It is easy to show that the solution to a least square problem is
$$\vec{w} = (X^TX)^{-1}X^T \vec{y}$$
In my case, the entries of matrix $X$ are filled from left to write with an added bias, meaning
\begin{bmatrix}x_{1,1}& \dots&x_{1,n}&1\\\vdots & \ddots & \vdots & \vdots\\x_{m,1}&\dots&x_{m,n}&1\end{bmatrix}
I would now like to take the gradient of the norm of $\vec{w}$ with respect to all $x_{i,j}$ going from $x_{1,1},...,x_{1,n},...x_{m,n}$. So
$$\nabla_x |\vec{w}| = \nabla_x |(X^TX)^{-1}X^T \vec{y}|$$
I have difficulties calculating this derivative.

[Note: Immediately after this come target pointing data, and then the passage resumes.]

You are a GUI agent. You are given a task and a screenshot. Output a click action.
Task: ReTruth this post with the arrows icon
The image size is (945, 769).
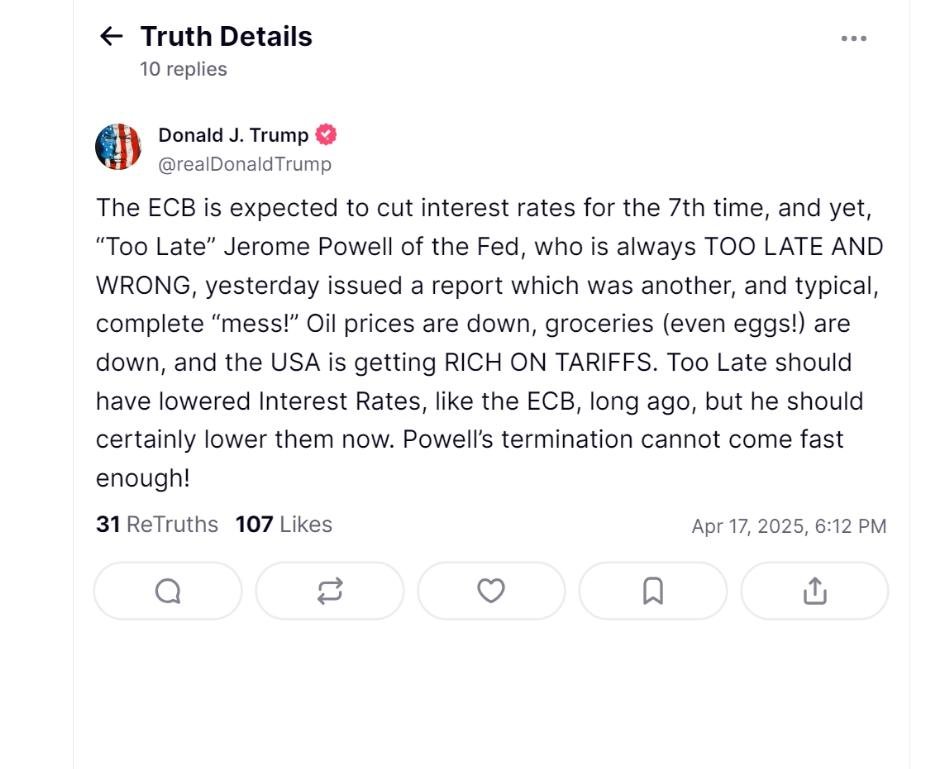tap(330, 591)
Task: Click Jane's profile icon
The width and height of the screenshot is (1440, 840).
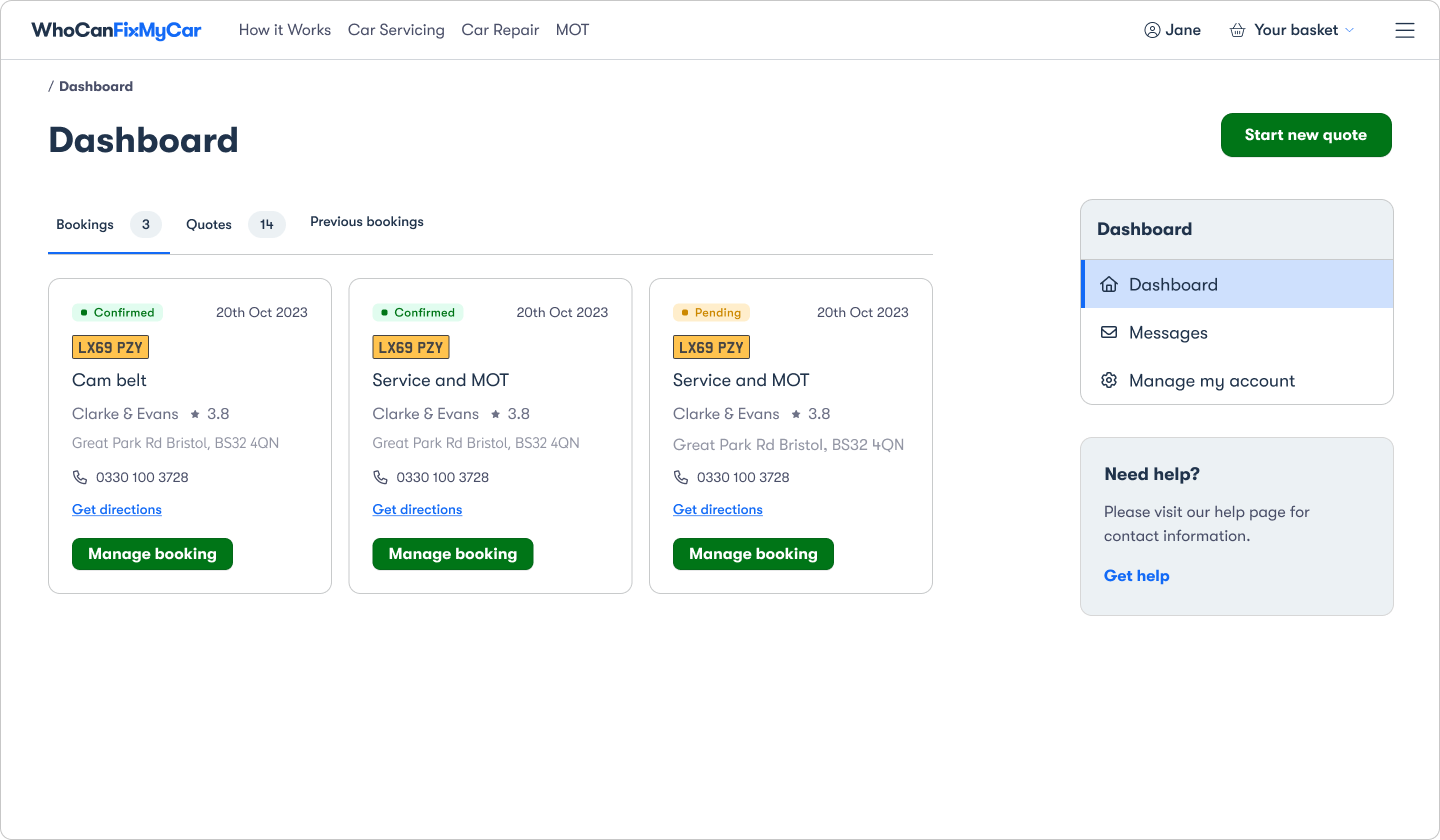Action: [x=1151, y=30]
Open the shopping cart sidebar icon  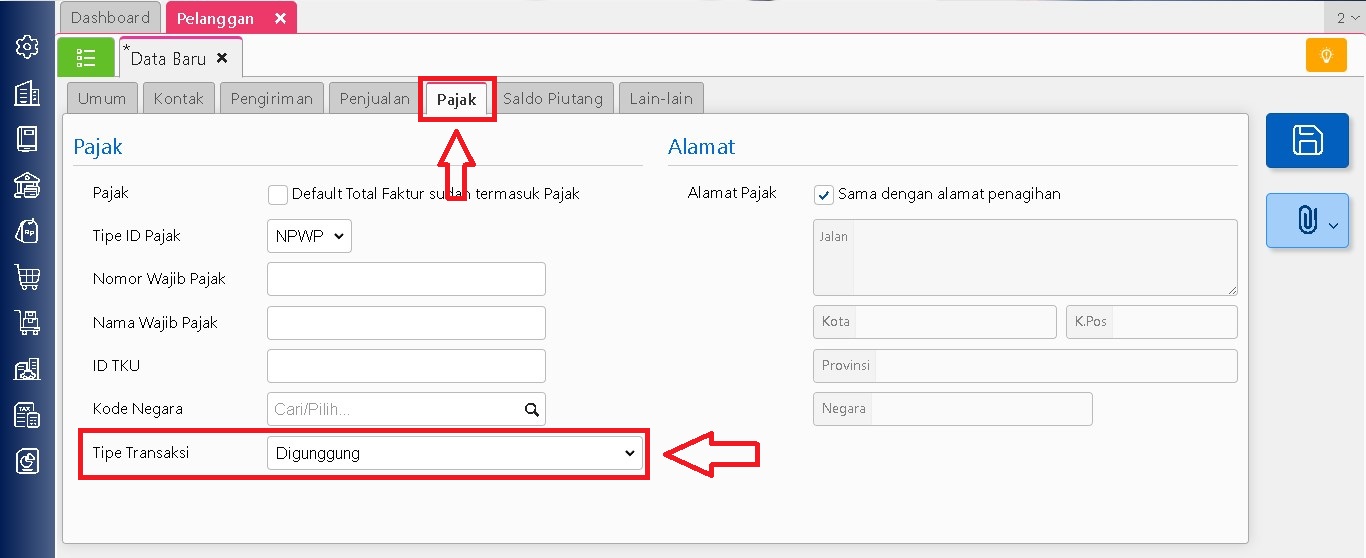tap(27, 277)
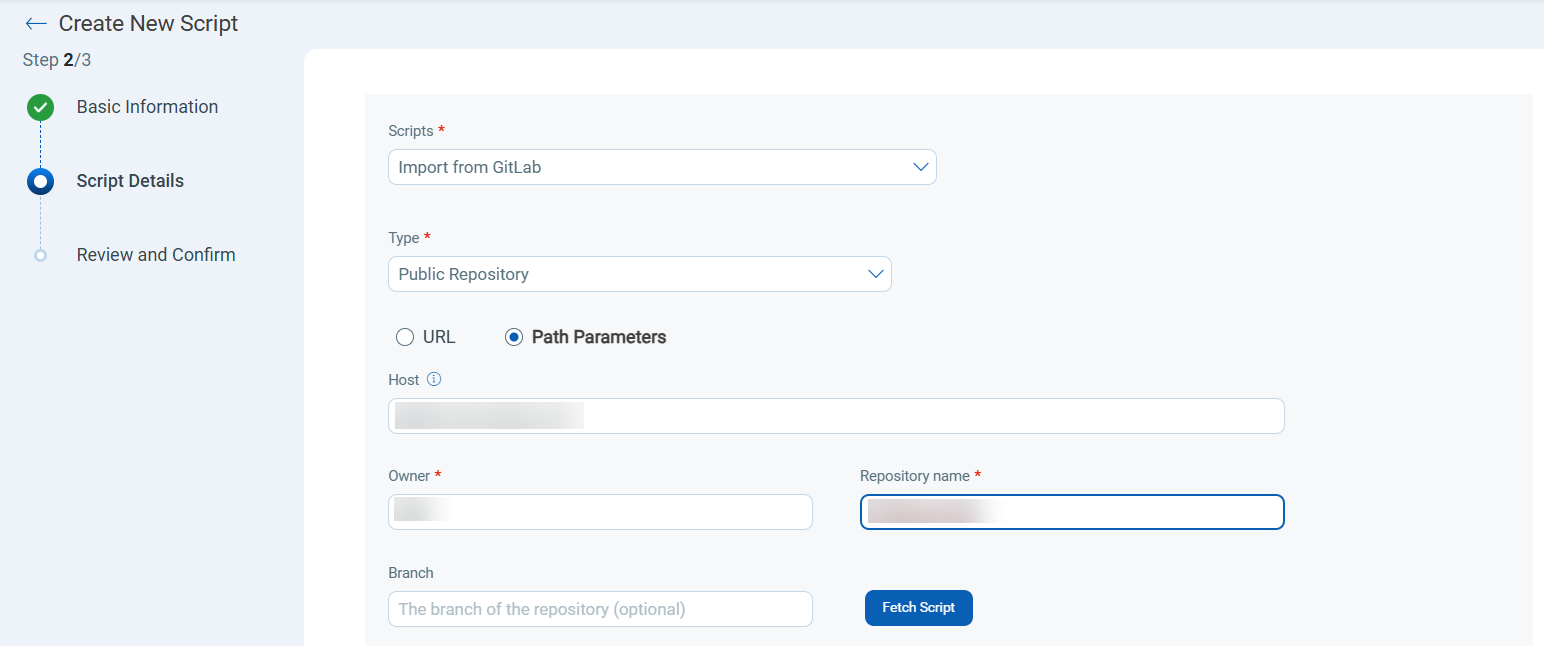Click the Branch input field
The height and width of the screenshot is (646, 1544).
(x=600, y=609)
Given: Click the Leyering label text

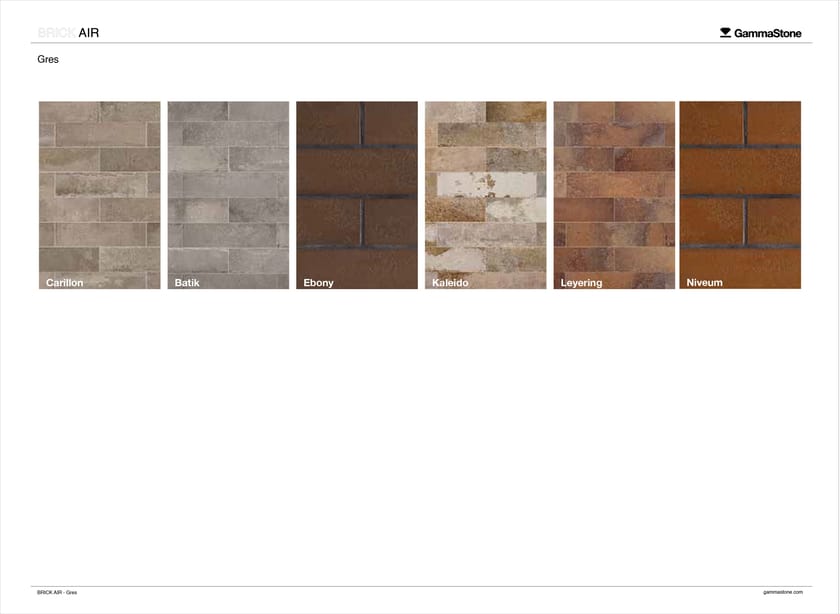Looking at the screenshot, I should (581, 282).
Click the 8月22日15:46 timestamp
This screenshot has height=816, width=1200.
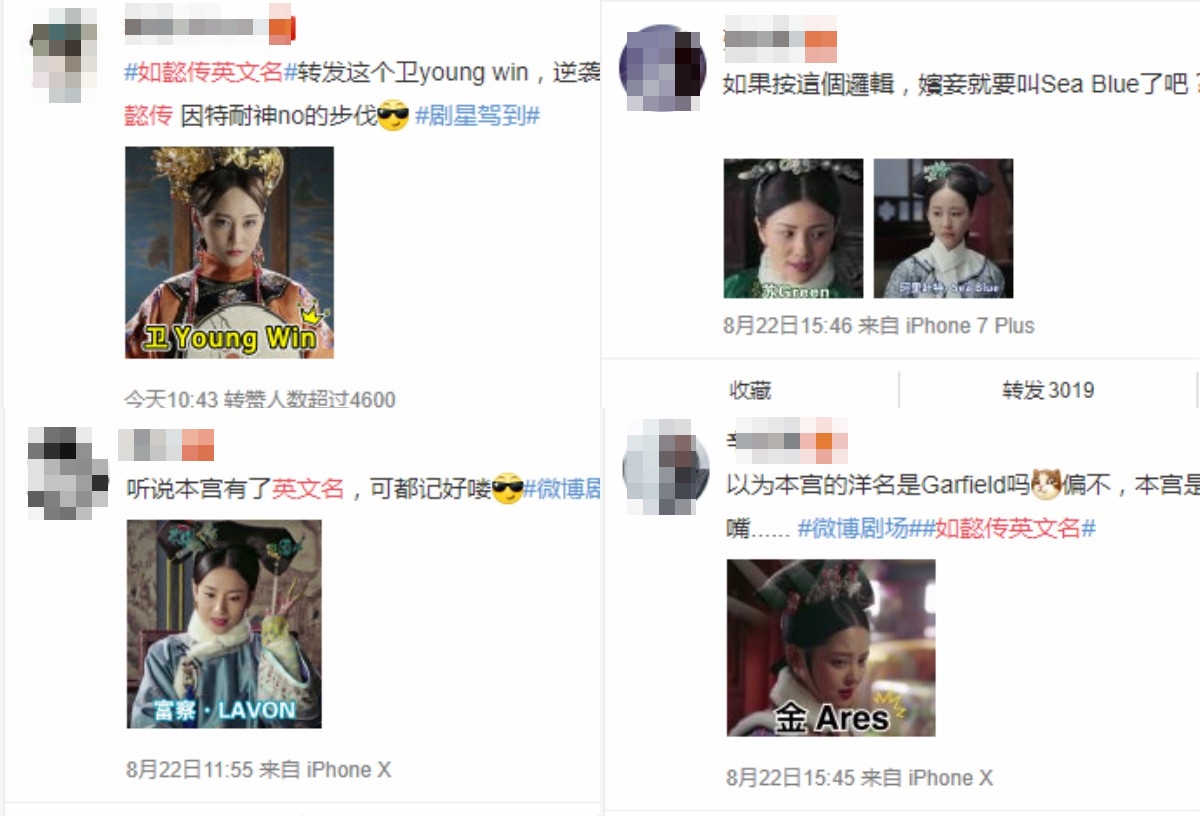[788, 326]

Was this done before or does anybody have a few tips how to calculate this?
Thanks in advance.
You did not specify the norm, so I give an answer for the arbitrary scalar function $f:\mathbb{C}^{n}\rightarrow \mathbb{R}$:
$$ \frac{\partial f\left(\left(X^TX\right)^{-1}X^{T}y\right)}{\partial x_{ij}}= f^{'}\left(\left(X^TX\right)^{-1}X^{T}y\right)^T\frac{\partial }{\partial x_{ij}} \left(X^TX\right)^{-1}X^{T}y.$$
We are left with two terms
$$\left(\frac{\partial}{\partial x_{ij}} \left(X^TX\right)^{-1}\right)X^{T}y + \left(X^TX\right)^{-1}\left(\frac{\partial}{\partial x_{ij}} X^{T}\right)y.$$
The second one is trivial. The first one is somewhat harder. To find it, you can use that for arbitrary (invertible) matrix $A$ the following is true
$$ \frac{\partial}{\partial a_{ij}} \left(A^{-1} A\right) = 0, $$
hence
$$ \left[\frac{\partial}{\partial a_{ij}} \left(A^{-1}\right)\right]_{kl} = - \left[A^{-1}\right]_{ki}\left[A^{-1}\right]_{jl}. $$